__TEXT UNDER STUDY__:
If you are experienced with both inner and outer workings of Wicca, then there is no reason you cannot use this book as a reference, taking the information, spells, rituals, and meditations that you are drawn to do. I do that with many books myself. But this is a foundation book, and if you don’t have a strong, confident foundation in this material, or if your training has been very different and has not focused at all on the inner experience, then perhaps you should build that foundation by following the lessons step by step. It could simply confirm that you are as grounded as you think, or open new areas of personal development and learning.

The course culminates in a self-test and self-initiation ritual to the second degree of witchcraft in a five-degree system, each based on the elements. The second degree is the arena of the priestess and priest. Here all the rites and rituals are not only learned, but their meanings and mysteries truly explored. A good priestess and priest not only knows the rituals, but also understands them on the deepest levels.

__RECORDED INFORMATION__:
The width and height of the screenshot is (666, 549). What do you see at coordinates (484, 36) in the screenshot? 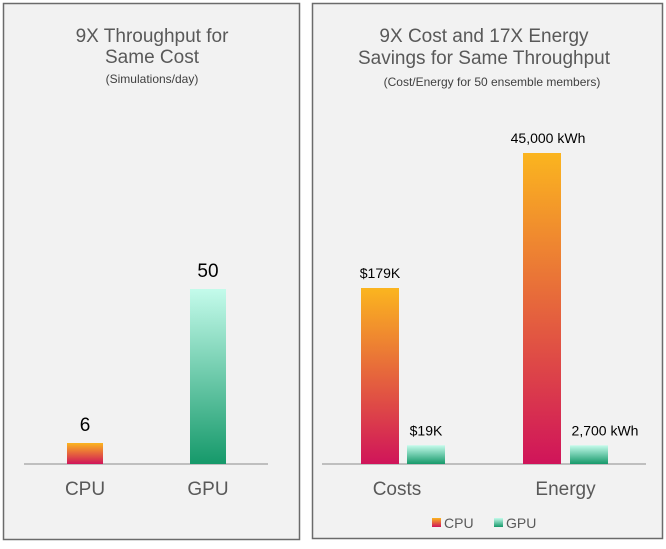
I see `right-title-line1: 9X Cost and 17X Energy` at bounding box center [484, 36].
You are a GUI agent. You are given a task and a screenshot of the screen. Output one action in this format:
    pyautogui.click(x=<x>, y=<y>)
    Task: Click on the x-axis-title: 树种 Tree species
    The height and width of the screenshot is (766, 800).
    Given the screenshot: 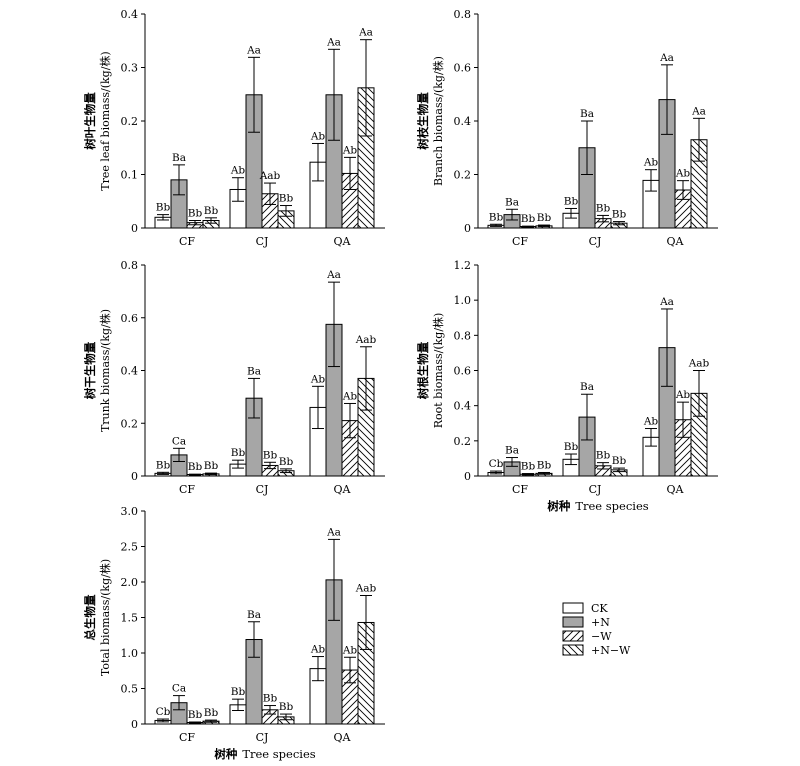 What is the action you would take?
    pyautogui.click(x=598, y=506)
    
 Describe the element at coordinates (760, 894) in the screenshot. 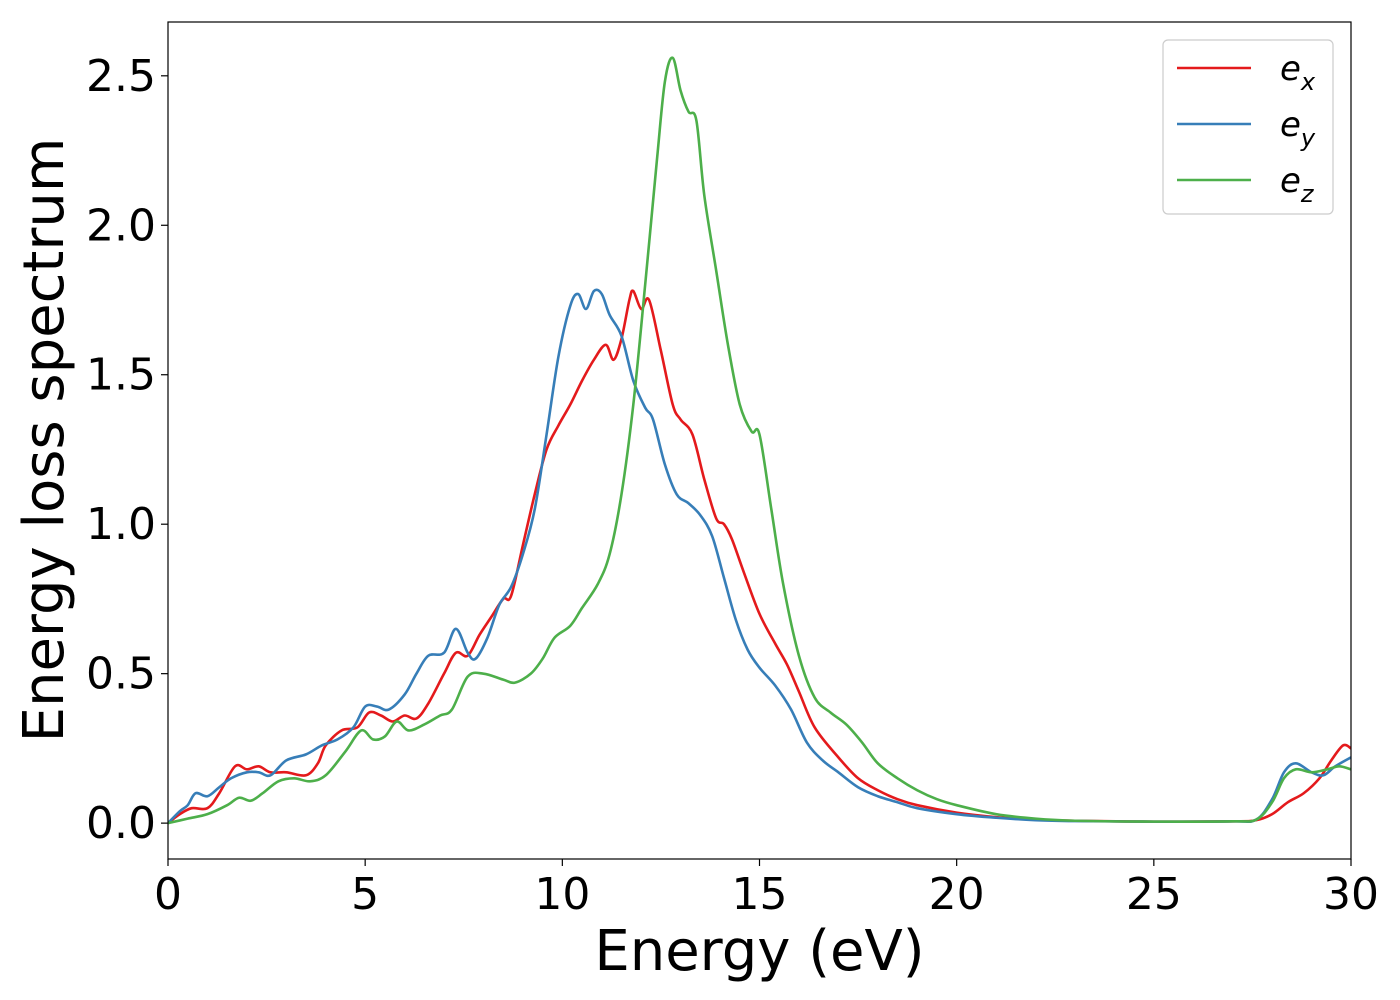

I see `x-tick-label: 15` at that location.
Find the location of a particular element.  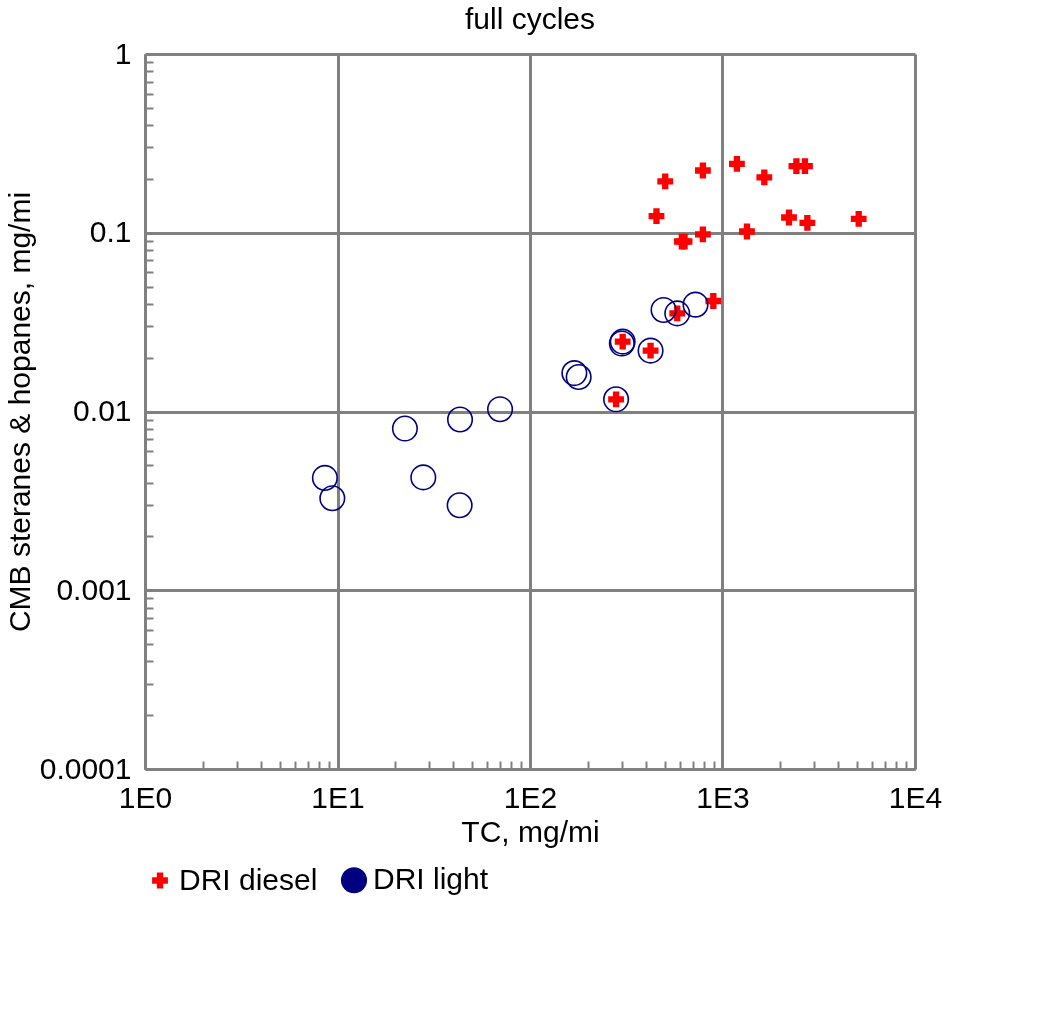

x-tick-label: 1E2 is located at coordinates (530, 797).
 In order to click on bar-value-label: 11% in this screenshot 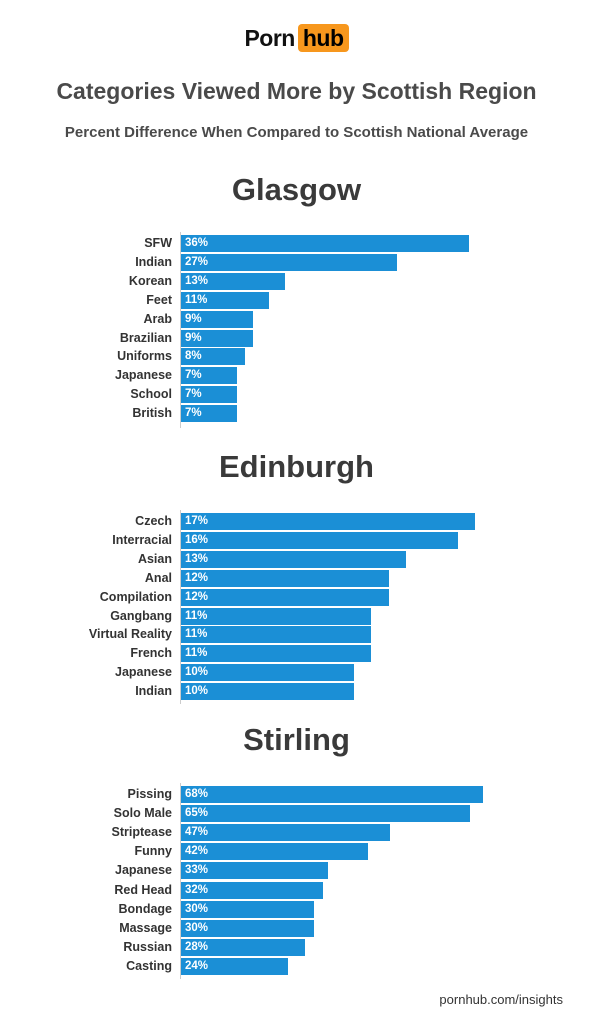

__INSTRUCTION A__: Duplicate the rows starting at the line that contains "Describe the element" and continuing through the end of the rows, leaving out the pictures.
__INSTRUCTION B__: Finish out the next part of the passage on Wiccan training, picking up after its final sentence.
The text and the rows have nothing to do with each other.

__EXERCISE RESPONSE A__:
 Describe the element at coordinates (760, 894) in the screenshot. 

I see `x-tick-label: 15` at that location.
Find the location of a particular element.  

x-tick-label: 1E2 is located at coordinates (530, 797).
 In order to click on bar-value-label: 11% in this screenshot 

__EXERCISE RESPONSE B__:
One does not necessarily have to identify with the word witch to practice this material, although it is taught in the traditions of modern witchcraft. When recently interviewed by a grad student researching modern religions, she said, I do so much of what you are talking about. Perhaps not the same words and rituals, but at the heart of it, I believe and practice many of the same things. Would you consider me a witch? That is not for me to say. Personally I feel whenever one is honoring the earth and sky, the cycles of nature, taking personal power and personal responsibility, and creating through intention, one is practicing the heart of witchcraft, regardless of the word chosen. Would it be considered modern Wicca? Probably not. But I feel many magicians, mages, shamans, healers, priestesses, and the like are doing the same work that I am, even without the same name.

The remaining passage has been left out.